|Manufacturer||Nakajima Aircraft Company|
|Primary user||Imperial Japanese Navy|
Design and development
The E2N was developed in the 1920s for the Imperial Japanese Navy as a short range reconnaissance floatplane suitable for catapult launch from cruisers and battleships. It was a wooden twin-float sesquiplane, carrying a crew of two in open cockpits and having folding wings. This layout gave better downwards view than the monoplanes proposed by Aichi and Yokosuka, and the design was selected becoming Japan's first locally designed shipboard reconnaissance aircraft.
The E2N served with the Navy as the Type 15 Reconnaissance Floatplane (一五式水上偵察機). 80 examples were produced between 1927 and 1929 by Nakajima and Kawanishi; of these, two were bought for civil fishery patrol duties.
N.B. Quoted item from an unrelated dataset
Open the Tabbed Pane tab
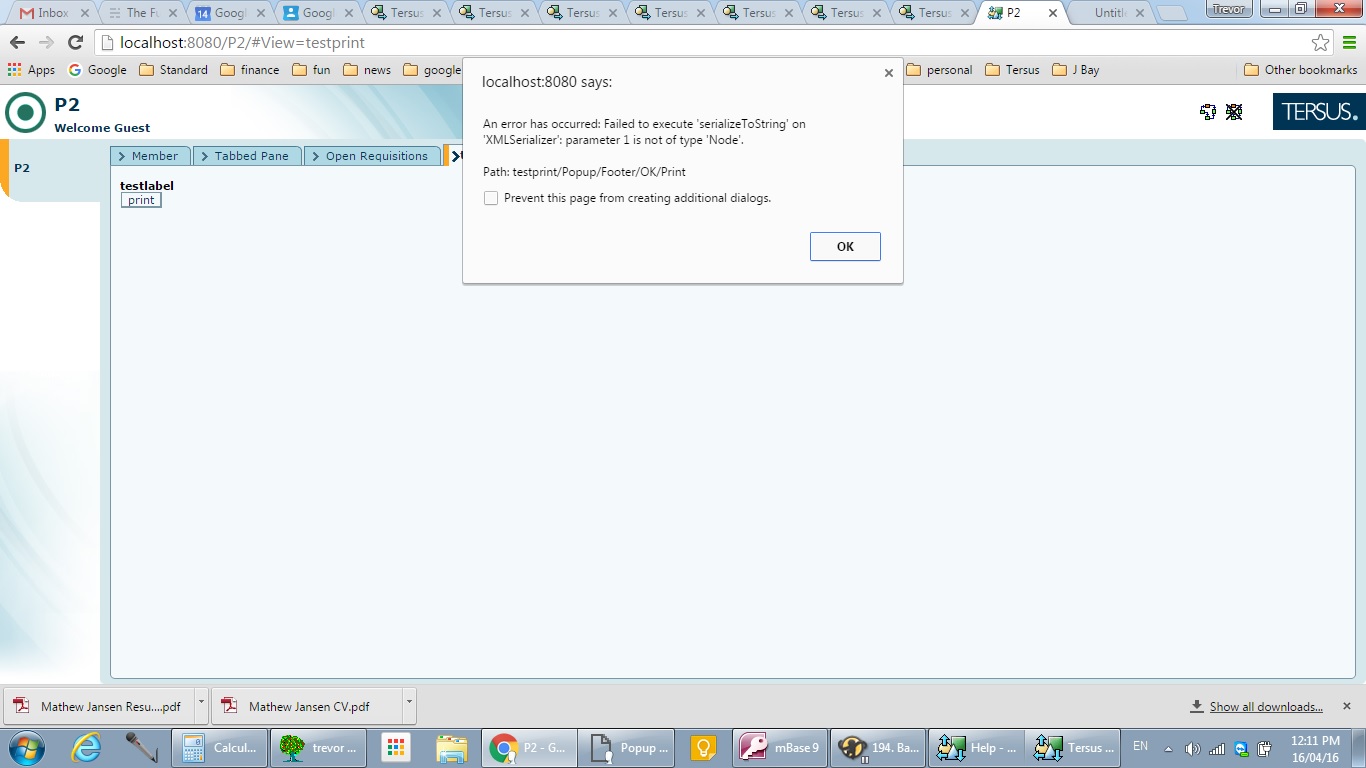The width and height of the screenshot is (1366, 768). pos(246,156)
The Navy machines were withdrawn from front-line units in the 1930s, being replaced by the Nakajima E4N, and either being reassigned to training duties or sold to civil buyers.
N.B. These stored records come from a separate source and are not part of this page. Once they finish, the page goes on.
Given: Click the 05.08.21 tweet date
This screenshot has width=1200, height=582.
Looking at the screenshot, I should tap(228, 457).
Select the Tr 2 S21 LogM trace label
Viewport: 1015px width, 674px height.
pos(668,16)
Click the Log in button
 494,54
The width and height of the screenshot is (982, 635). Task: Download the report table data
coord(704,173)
- E2N1 (Type 15-1 Reconnaissance Seaplane)
- Short-range reconnaissance aircraft.
- E2N2 (Type 15-2 Reconnaissance Seaplane)
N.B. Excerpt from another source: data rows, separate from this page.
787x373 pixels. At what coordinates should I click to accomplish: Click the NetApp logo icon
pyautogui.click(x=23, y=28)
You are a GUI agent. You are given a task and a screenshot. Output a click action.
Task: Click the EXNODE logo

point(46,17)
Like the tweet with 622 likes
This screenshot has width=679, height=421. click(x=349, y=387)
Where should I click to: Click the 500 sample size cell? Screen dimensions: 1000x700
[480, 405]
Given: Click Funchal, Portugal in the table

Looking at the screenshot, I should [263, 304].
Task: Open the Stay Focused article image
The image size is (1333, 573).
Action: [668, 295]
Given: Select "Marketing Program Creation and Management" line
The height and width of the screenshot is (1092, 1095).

- Trainer version with dual controls.
Data from Japanese Aircraft, 1910-1941
- Crew: 2
- Length: 9.57 m (31 ft 4½ in)
- Wingspan: 13.52m (44 ft 4¼ in)
- Height: 3.69 m (12 ft 1 in)
- Wing area: 44 m² (474 ft²)
- Empty weight: 1,409 kg (3,106 lb)
- Loaded weight: 1,950 kg (4,299 lb)
- Powerplant: 1 × Hispano-Suiza V-8 inline piston, 264 kW (340 hp)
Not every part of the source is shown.